La nutrition, pour joindre l’utile à l’agréable - Julien RICOUR-BRASSEUR

LES CARRIÈRES NON TRADITIONNELLES

La nutrition, pour joindre l’utile à l’agréable

Es-tu intéressé à orienter, à conseiller ceux qui ont marre de la malbouffe, ceux qui désirent manger sainement sans toutefois aller jusqu'au végétarisme, ou aussi ceux qui cherchent à perdre du poids ? Si cela te passionne, les études en nutrition sont la voie à suivre...

13/04/2017

Ghina al-Jammal travaille au département de médecine familiale du centre médical de l'Université américaine de Beyrouth, en tant que « coordinatrice bien-être ». Après une licence en nutrition et diététique, un stage de neuf mois en hôpital et un examen ministériel pour obtenir sa licence médicale en tant que diététicienne enregistrée au ministère de la Santé (examen obligatoire si, et seulement si, l'on désire travailler en clinique), elle a suivi un master en santé publique. Ce dernier lui a permis d'élargir son champ de travail et de multiplier ses opportunités. De plus, Ghina travaille dans son cabinet privé en clinique où elle reçoit ses propres patients.

Nature du travail

La nutrition renvoie d'abord aux habitudes alimentaires et à leurs effets sur le corps humain. Toutefois, cette pratique ne s'arrête pas là. En effet, en tant que diététicien, tu étudies aussi les maladies ayant des conséquences alimentaires, comme le diabète, les allergies, l'hypertension, l'insuffisance rénale et de nombreuses autres. La nutrition t'offre également les connaissances requises pour créer et appliquer toutes sortes de régimes selon les desiderata des patients, allant de la perte ou du gain de poids à la meilleure manière de s'alimenter en fonction de ses activités personnelles. En plus, ces études t'apprennent à servir certaines communautés telles que les réfugiés, les étudiants, les personnes âgées, en créant des campagnes de sensibilisation et en apportant ton savoir et ton aide dans un contexte précis pour une population ciblée. C'est donc avec de multiples casquettes que tu seras diplômé de cette branche.

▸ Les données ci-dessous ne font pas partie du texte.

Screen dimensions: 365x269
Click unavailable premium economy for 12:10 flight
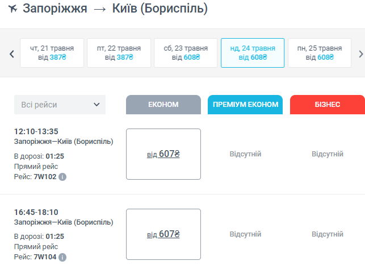click(x=245, y=154)
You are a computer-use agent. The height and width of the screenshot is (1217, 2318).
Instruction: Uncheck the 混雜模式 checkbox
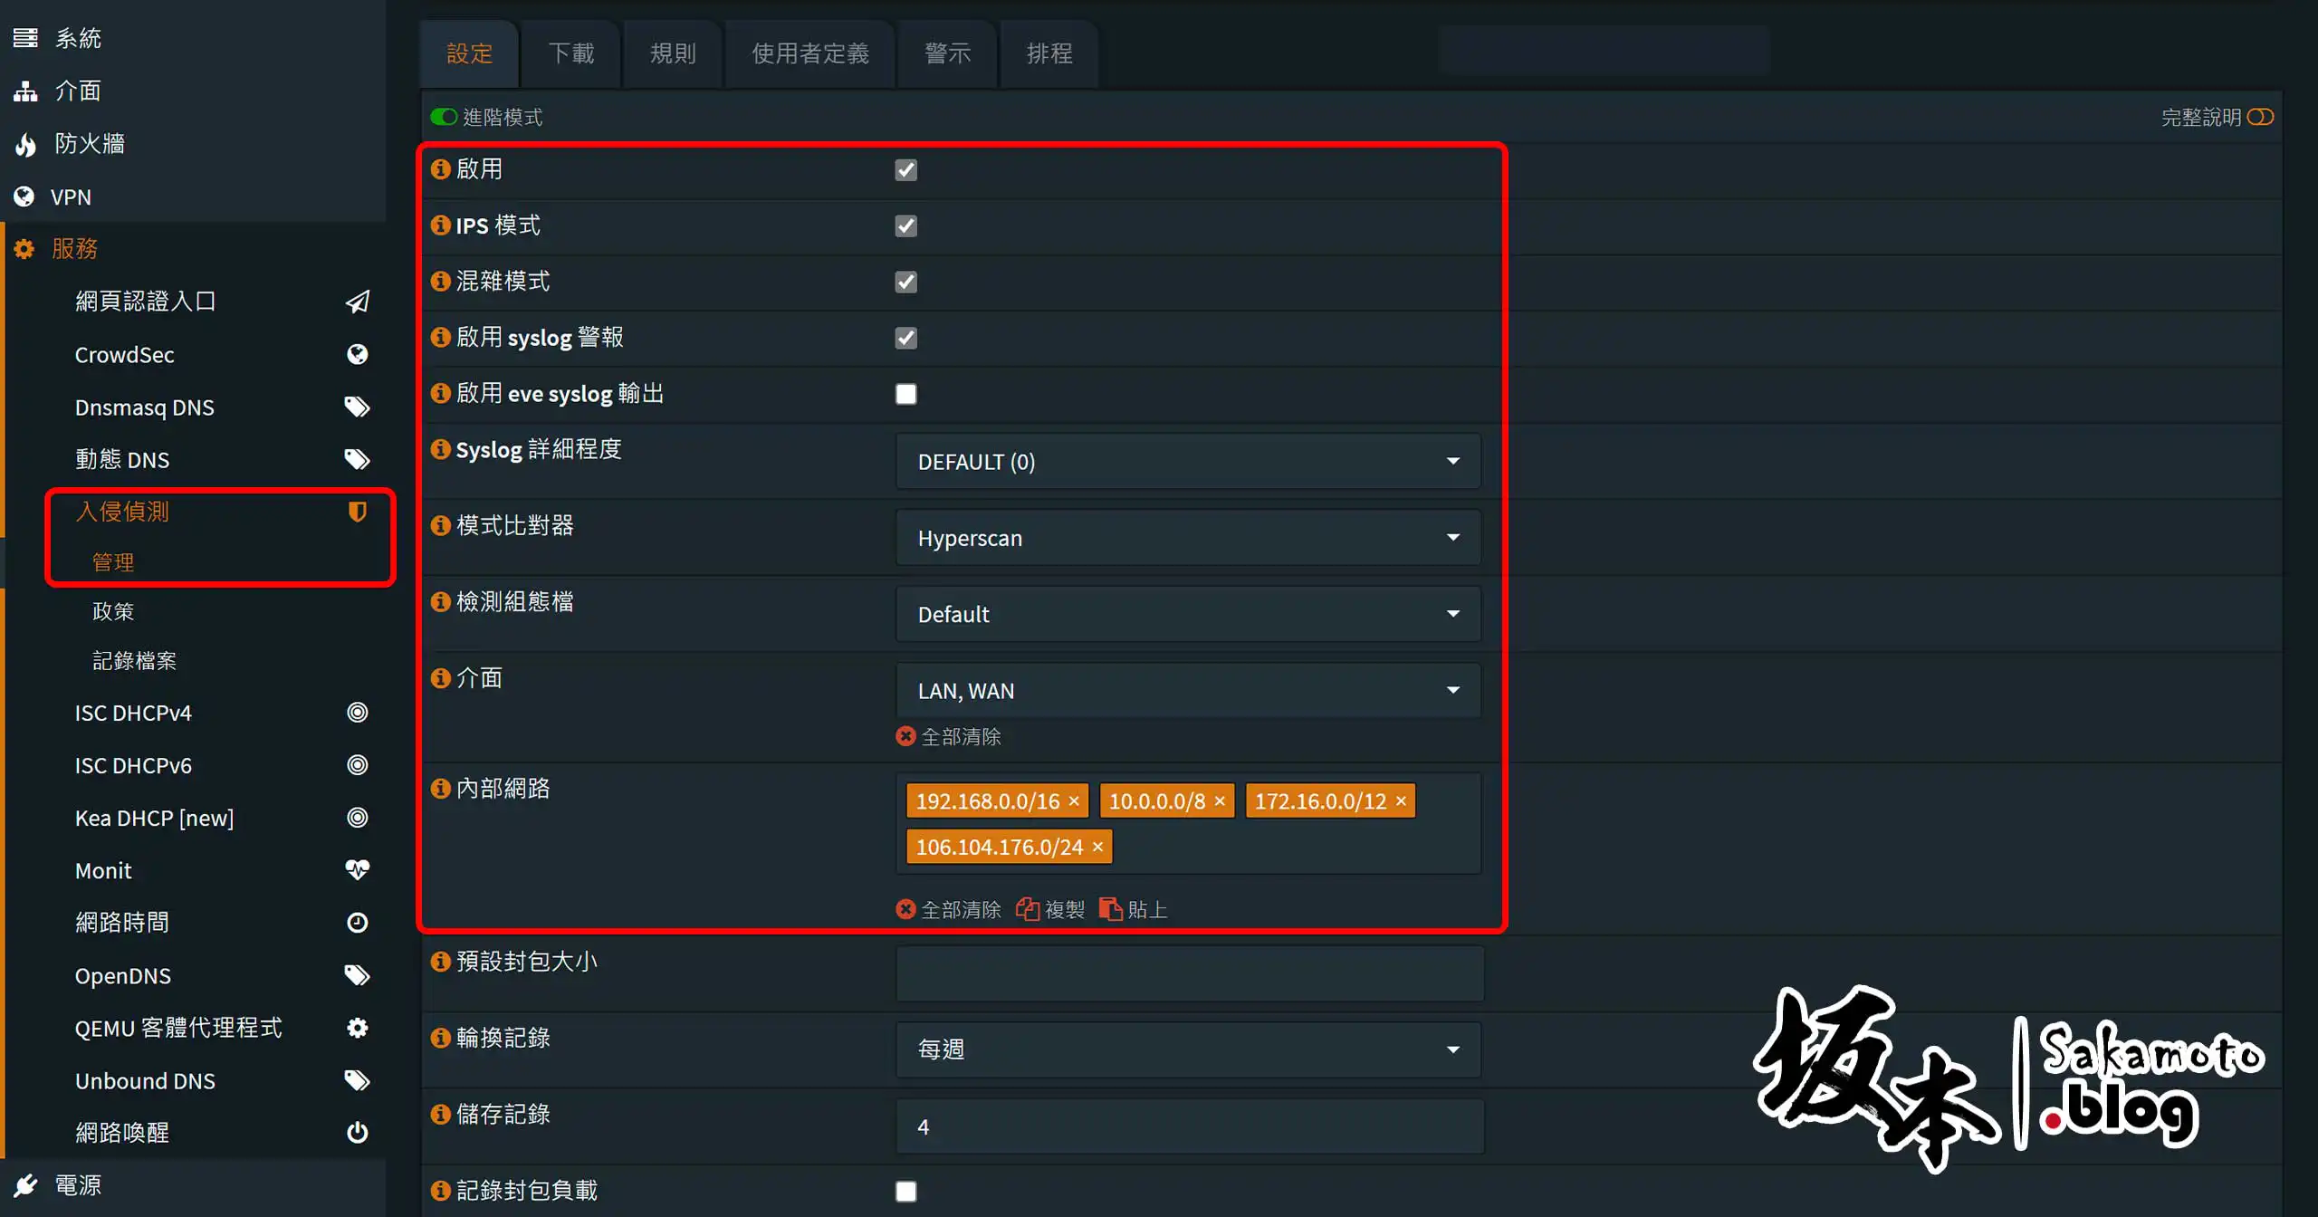pyautogui.click(x=905, y=282)
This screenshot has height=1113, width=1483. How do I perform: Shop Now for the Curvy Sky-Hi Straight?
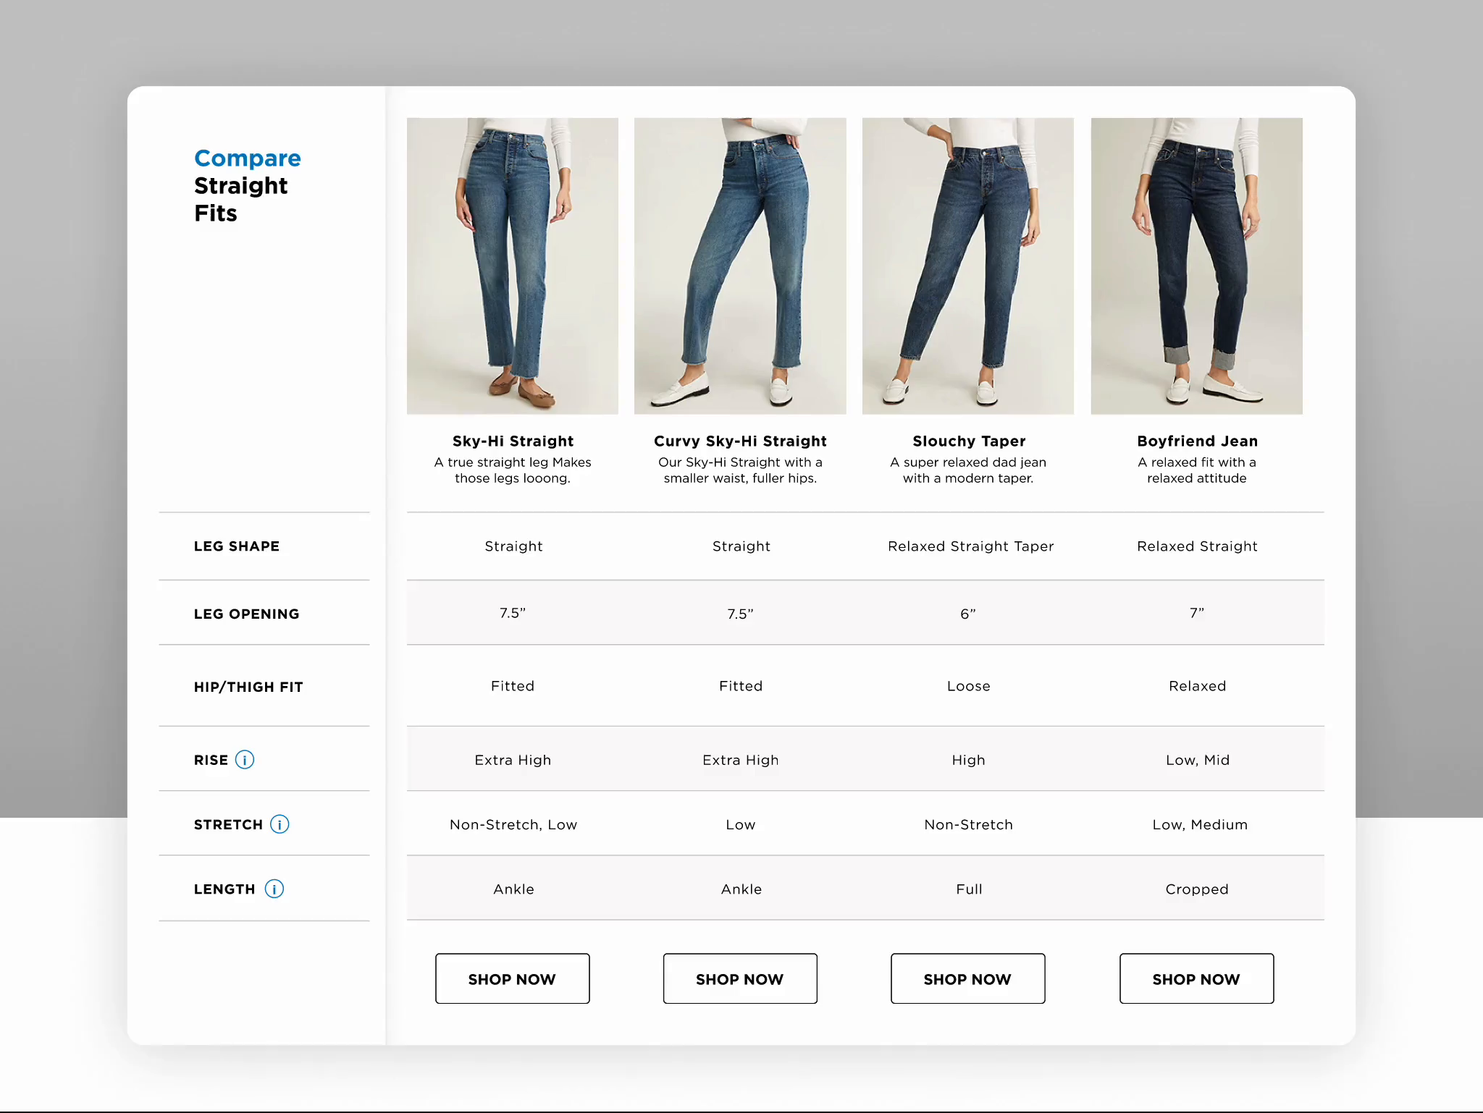click(739, 978)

Aptitudes et compétences requises

Il est préférable d'avoir un intérêt pour le domaine des sciences avant de s'engager sur cette voie. En effet, touchant à tout, les études en nutrition jonglent avec de nombreuses compétences et terminologies tirées de la chimie, de la biologie ou encore de la physiologie (l'étude de ton corps). Travailler dans le milieu médical t'amène aussi à rencontrer des patients dont les problèmes de santé peuvent être plus ou moins graves. Tu dois donc parfois faire face à des situations difficiles et éprouver assez d'empathie pour pouvoir exercer correctement ton métier.

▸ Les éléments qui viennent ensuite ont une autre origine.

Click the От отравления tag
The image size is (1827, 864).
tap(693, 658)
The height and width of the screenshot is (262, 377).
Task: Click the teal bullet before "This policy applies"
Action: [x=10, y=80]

Comme pour la plupart des études, la mise en application diffère d'un pays à l'autre. Aujourd'hui, la plupart des pays du Moyen-Orient acceptent les diététiciens libanais tant qu'ils se présentent également à leur examen local avant d'être accrédités à travailler chez eux. Aussi, l'Université américaine de Beyrouth possède ce petit plus qui peut avoir de grandes conséquences selon tes envies futures : elle a récemment obtenu l'accréditation américaine pour ses étudiants de se rendre aux États-Unis dans le but d'y passer un examen, après avoir réussi celui du ministère libanais de la Santé, afin d'être officiellement enregistrés là-bas en tant que diététiciens. Et obtenir cela des États-Unis signifie en général avoir désormais la possibilité de pratiquer dans plusieurs pays.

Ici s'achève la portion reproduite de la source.